▸ Given text
* * * * * * *

Vintage 2022 and Climate Change in Nova Scotia

Vintage 2022 is now complete and amid these record-breaking warm November temperatures it is time to reflect on how climate change is affecting our wine region and our Gaspereau winery. But first, let’s compare another wine region, the Okanagan Valley in British Columbia.

I made sparkling wine in the Okanagan as head winemaker at See You Later Ranch winery and then Summerhill Pyramid winery for eight years before we moved back to Nova Scotia in 2004. It’s hot there. Quite often 40C hot. I had to make many compromises to produce sparkling wine in that heat, quite often having to pick grapes early to avoid too much sugar accumulation, to avoid boozy alcoholic base wines. But the problem was the flavours weren’t always there yet – the seeds were green.

We moved to Nova Scotia to eventually release the province’s first traditional method sparkling wines and I felt like we had found sparkling paradise. Compromises were in my rear-view window – I bragged to my winemaking friends in BC about the moderate sugar levels, acid retention and perfectly ripe grapes, with lignified brown seeds. These are ideal conditions for a world-class sparkling region!

* * * * * * *

▸ Dataset excerpts

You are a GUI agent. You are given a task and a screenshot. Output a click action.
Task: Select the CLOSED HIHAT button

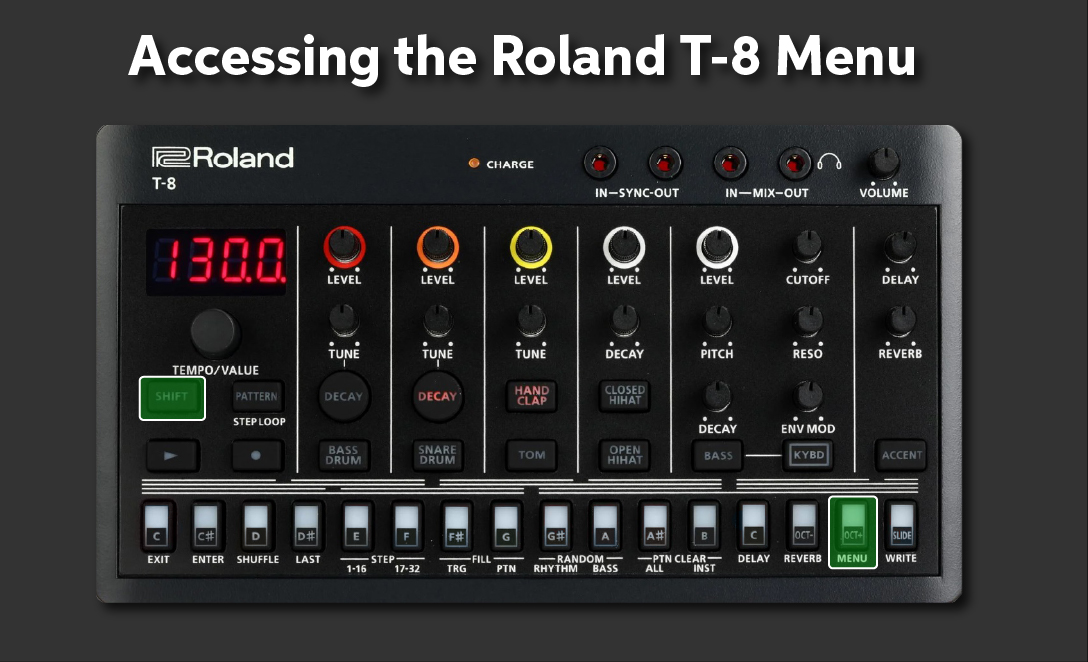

* * * * * * *

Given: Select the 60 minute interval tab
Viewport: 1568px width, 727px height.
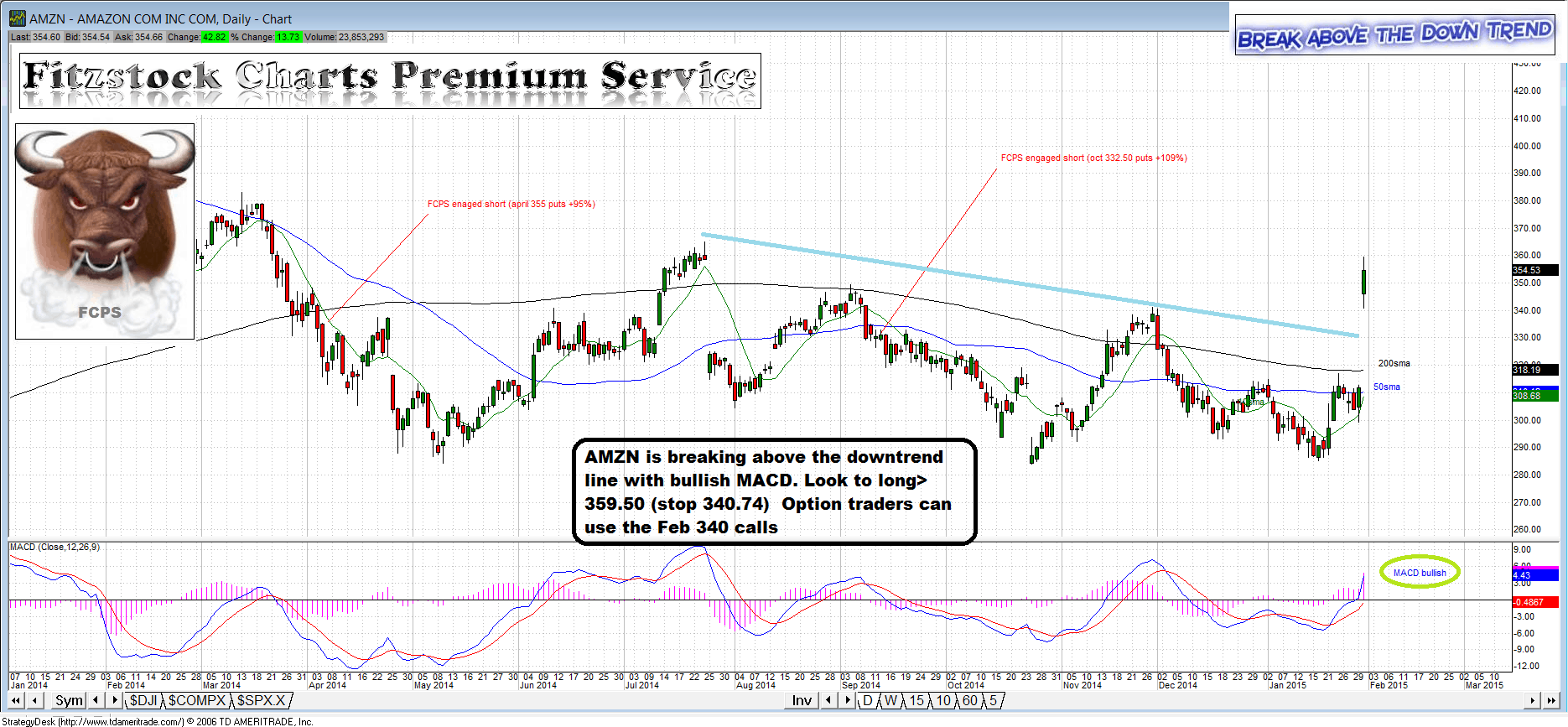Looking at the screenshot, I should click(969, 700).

* * * * * * *

▸ What is asked
[a] Quote everything in the piece on Vintage 2022 from "I made sparkling" down to "seeds were green.".
[b] In the piece on Vintage 2022, list the conditions in Nova Scotia that the writer bragged about to winemaking friends in BC.

▸ Set of answers
[a]
I made sparkling wine in the Okanagan as head winemaker at See You Later Ranch winery and then Summerhill Pyramid winery for eight years before we moved back to Nova Scotia in 2004. It’s hot there. Quite often 40C hot. I had to make many compromises to produce sparkling wine in that heat, quite often having to pick grapes early to avoid too much sugar accumulation, to avoid boozy alcoholic base wines. But the problem was the flavours weren’t always there yet – the seeds were green.

[b]
- Moderate sugar levels
- Acid retention
- Perfectly ripe grapes, with lignified brown seeds